Diversas emendas são voltadas para o enfrentamento a violência contra as mulheres, e devem ser executadas o quantos antes, pois somam cerca de R$39 milhões de reais, para os seguintes estados: Amazonas, Mato Grosso, Mato Grosso do Sul, Distrito Federal, Goiás, Maranhão, Sergipe, Pernambuco, Bahia, Alagoas, Ceará, Minas Gerais, Rio de Janeiro, São Paulo, Rio Grande do Sul e Santa Catarina.
O fato é que será impossível construir as casas da mulher brasileira este ano, e se estes equipamentos já estivessem prontos, provavelmente não poderiam abrir para atendimento – para não gerar uma situação de contágio –, ou mesmo poderiam ser solicitados para instalação de hospitais de emergência. Em um cenário de escassez de recursos e com os impactos da Emenda Constitucional 95 (Teto de Gastos) se fazendo sentir no Sistema Único de Saúde (SUS), todos os recursos disponíveis devem ser executados pelo bem da sociedade.
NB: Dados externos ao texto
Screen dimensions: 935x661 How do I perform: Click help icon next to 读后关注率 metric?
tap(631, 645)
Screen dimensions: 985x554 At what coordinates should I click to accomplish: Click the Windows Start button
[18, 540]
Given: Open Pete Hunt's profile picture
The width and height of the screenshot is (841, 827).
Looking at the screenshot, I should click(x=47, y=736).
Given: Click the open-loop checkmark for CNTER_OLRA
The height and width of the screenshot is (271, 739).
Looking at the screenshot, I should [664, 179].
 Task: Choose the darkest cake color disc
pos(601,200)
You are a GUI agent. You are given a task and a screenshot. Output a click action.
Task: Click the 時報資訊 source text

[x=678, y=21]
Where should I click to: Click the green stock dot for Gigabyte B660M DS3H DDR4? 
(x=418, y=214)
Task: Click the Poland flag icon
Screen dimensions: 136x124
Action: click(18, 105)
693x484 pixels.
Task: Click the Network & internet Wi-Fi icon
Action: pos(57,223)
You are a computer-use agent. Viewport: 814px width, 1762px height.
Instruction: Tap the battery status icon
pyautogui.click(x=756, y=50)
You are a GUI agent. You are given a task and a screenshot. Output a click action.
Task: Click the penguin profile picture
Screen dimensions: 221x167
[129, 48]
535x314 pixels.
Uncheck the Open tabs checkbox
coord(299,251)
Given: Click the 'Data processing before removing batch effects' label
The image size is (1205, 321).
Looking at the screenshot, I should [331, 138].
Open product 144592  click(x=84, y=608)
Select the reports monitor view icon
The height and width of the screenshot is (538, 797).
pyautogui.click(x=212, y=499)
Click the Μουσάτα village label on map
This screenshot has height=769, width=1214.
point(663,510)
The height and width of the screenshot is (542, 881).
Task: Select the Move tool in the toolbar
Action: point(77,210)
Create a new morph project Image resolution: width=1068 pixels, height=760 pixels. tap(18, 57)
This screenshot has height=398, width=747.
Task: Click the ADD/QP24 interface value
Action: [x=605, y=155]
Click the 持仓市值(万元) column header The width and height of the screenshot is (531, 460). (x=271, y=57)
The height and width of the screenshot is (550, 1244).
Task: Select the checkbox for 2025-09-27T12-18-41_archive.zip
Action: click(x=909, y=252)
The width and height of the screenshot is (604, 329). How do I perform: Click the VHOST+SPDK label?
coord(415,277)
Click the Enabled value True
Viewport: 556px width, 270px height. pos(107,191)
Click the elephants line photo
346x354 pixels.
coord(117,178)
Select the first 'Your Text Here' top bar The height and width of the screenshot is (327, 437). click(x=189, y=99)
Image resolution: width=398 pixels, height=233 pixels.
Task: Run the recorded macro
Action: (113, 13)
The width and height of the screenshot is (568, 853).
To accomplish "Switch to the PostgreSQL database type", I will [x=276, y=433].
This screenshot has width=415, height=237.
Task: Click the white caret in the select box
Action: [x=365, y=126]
O MDH precisa apresentar para a sociedade como pretende proteger, concretamente, os direitos humanos de mulheres, idosos, pessoas com deficiência, em situação de rua, quilombolas e indígenas, neste momento de Codiv-19.
É possível e necessário apoiar ações locais para acesso à renda emergencial, pois sabemos que os mais vulneráveis terão dificuldades com o acesso ao benefício, seja pela limitação em encontrar informações, seja pela exclusão digital. As mulheres em situação de violência precisam da renda básica para se proteger. Esta é uma pauta relacionada às mulheres, famílias e direitos humanos!
Há recursos autorizados disponíveis para execução. São mais de R$400 milhões de reais. A Ministra precisa arregaçar as mangas e fazer o seu trabalho, pois a fome, a violência e o vírus Sars-Cov-2 já chegaram à casa das famílias brasileiras.
[1] Fonte: https://www.worldometers.info/coronavirus/
[2] Fonte: Siga Brasil, acesso em fevereiro de 2020, dados corrigidos pelo IPCA.
[3] Fonte: Siga Brasil, acesso em 8 de abril de 2020. Dados corrigidos pelo IPCA.
[4] Fonte: Siga Brasil, acesso em 8 de abril de 2020. Dados corrigidos pelo IPCA.
[5] Fonte: Siga Brasil, acesso em fevereiro de 2020: R$159.340.917,00; e em 8 de abril de 2020: R$159.739.312,00. Dados corrigidos pelo IPCA.